Product Listings are Required for All Products Marketed in the United States

Under MoCRA, each marketed cosmetic product must be registered with the FDA by the assigned Responsible Person. Each registered product must include information, such as information on the product ingredients, and must be updated anually.

Responsible person means the manufacturer, packer, or distributor of a cosmetic product whose name appears on the label of such cosmetic product in accordance with section 609(a) of the FD&C Act or section 4(a) of the Fair Packaging and Labeling Act.

Manufacturers Should Comply with Current Good Manufacturing Practices (cGMP)

As its name implies, cGMP allows manufacturers to demonstrate their commitment to safeguarding the quality and safety of their finished cosmetics products.

MoCRA requires that industry comply with regulations that FDA will establish for cGMP. While these regulations are not yet finalized, it is recommended manufacturers begin to ensure compliance with the guidance outlined in Draft Guidance for Industry: Cosmetic Good Manufacturing Practices.

Additionally, as the US Food and Drug Administration (FDA) is continuing their harmonization efforts with International Organization for Standardization (ISO) standards, it is recommended for manufacturers to comply with ISO standard for cosmetic GMPs (ISO 22716:2007).

 

Mandatory Reporting of Serious Adverse Events

MoCRA Grants the FDA Mandatory Recall Authority

In the case where the agency determines that there is a reasonable probability that a cosmetic is adulterated or misbranded and the use of or exposure to the cosmetic will cause serious adverse health consequences or death, and the responsible person has not already done so voluntarily, MoCRA gives the US Food and Drug Administration the authority to order a mandatory recall of said cosmetics product.

In the event a product recall is necessary, responsible persons should have formal recall procedures already in place to allow for swift and effective enactment of the product recall.

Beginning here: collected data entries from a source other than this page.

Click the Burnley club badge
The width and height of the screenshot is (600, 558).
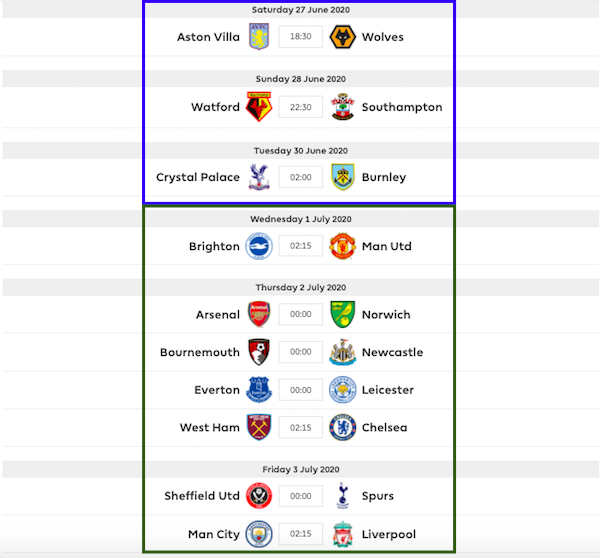point(342,177)
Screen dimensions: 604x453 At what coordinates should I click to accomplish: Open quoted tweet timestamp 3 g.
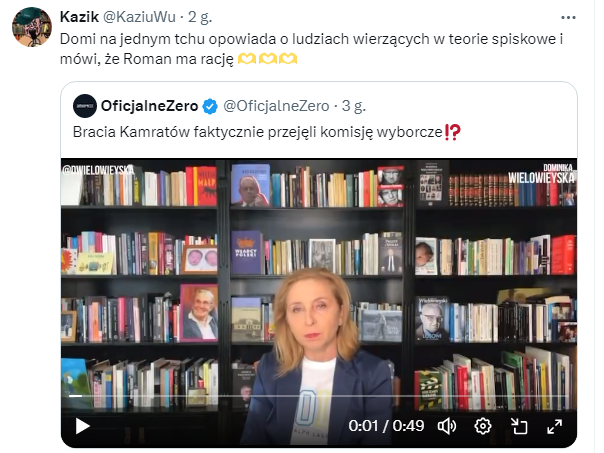tap(354, 106)
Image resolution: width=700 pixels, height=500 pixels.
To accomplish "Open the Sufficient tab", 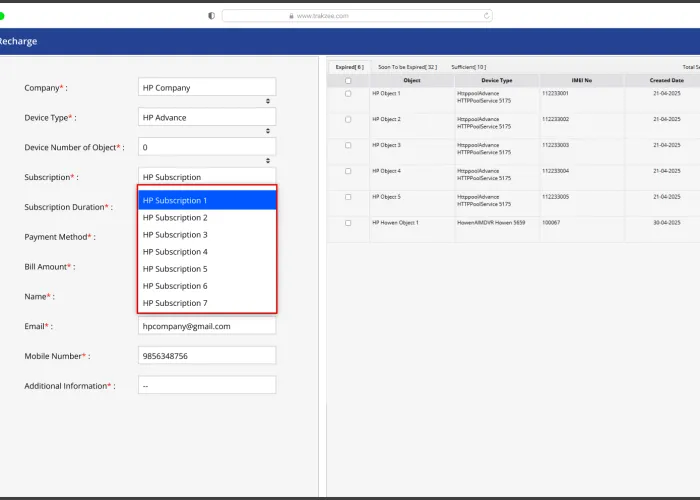I will point(468,66).
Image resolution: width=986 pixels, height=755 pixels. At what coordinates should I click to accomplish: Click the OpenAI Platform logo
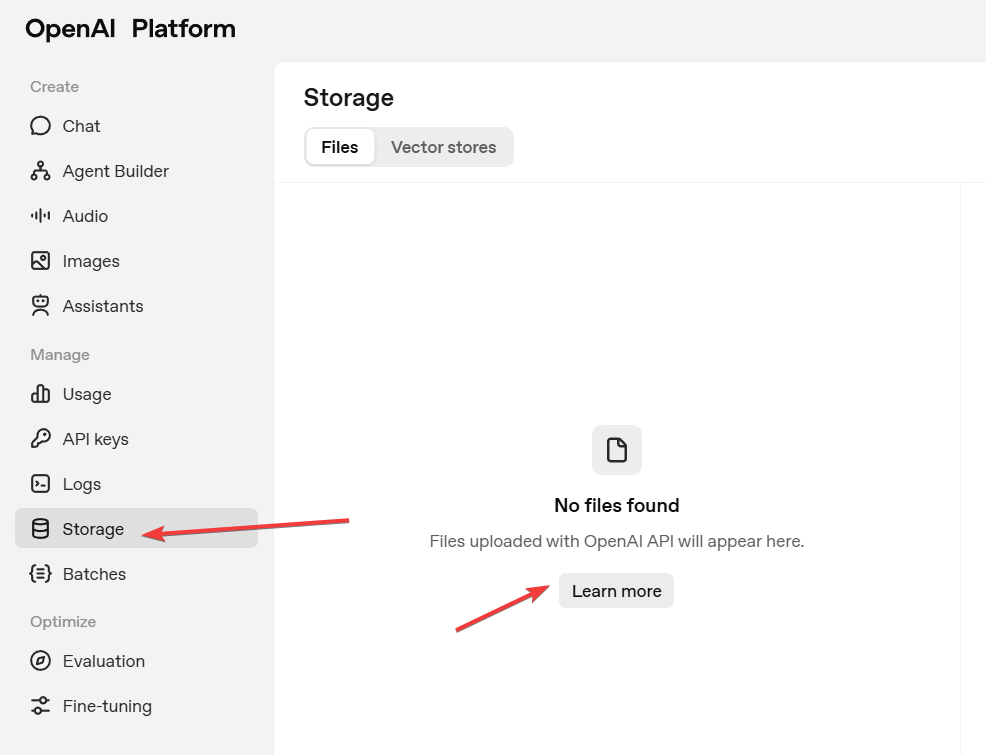coord(130,29)
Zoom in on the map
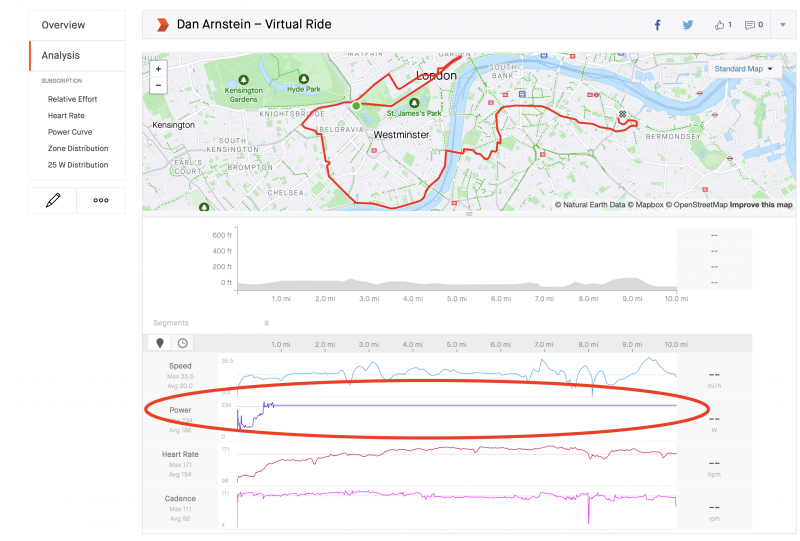800x541 pixels. click(158, 69)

Adequate Safety Substantiation of Cosmetic Products

Companies and individuals who manufacture or market cosmetics have a responsibility to ensure the safety of their products. While there are no formal guidelines on the specific tests required to demonstrate the safety of individual products or ingredients, responsible persons are required to ensure and maintain records supporting adequate safety substantiation of their cosmetic products and have that data readily available upon FDA inspection.

Responsible persons are encouraged to use safety data that is already available on individual ingredients and on products with similar formulations to support the safety of their products. It may also be necessary to conduct toxicological and other testing methods to fill in any gaps in the information that’s available to determine the safety of each ingredient and the finished product. All data used to support the safety of the product are required to have been derived from scientifically robust methods.

Unsure if your data fully demonstrates the FDA’s expectation for safety substantiation? Accorto can conduct a full review of your safety substantiation data, complete a gap analysis on any additional data or testing needed to fulfill the FDA’s legal requirement for safety, and provide a strategic plan to address data deficiencies.

Additional Label Requirements and Allergen Warnings

MoCRA establishes labeling requirements for all cosmetics products, including general requirements around contact information as well as required warnings for fragrance allergens.

Labels are now required to include the domestic address, domestic phone number, and electronic contact information (such as a website or email address) for the responsible person to ensure consumers are easily able to report cases of adverse events.

Additionally, manufacturers must now identify each fragrance allergen included in said product and provide clear warnings on the label to alert consumers to those allergens. Substances that are fragrance allergens for the purposes of this regulation will be determined by the Agency and a notice will be issued to industry for implementation.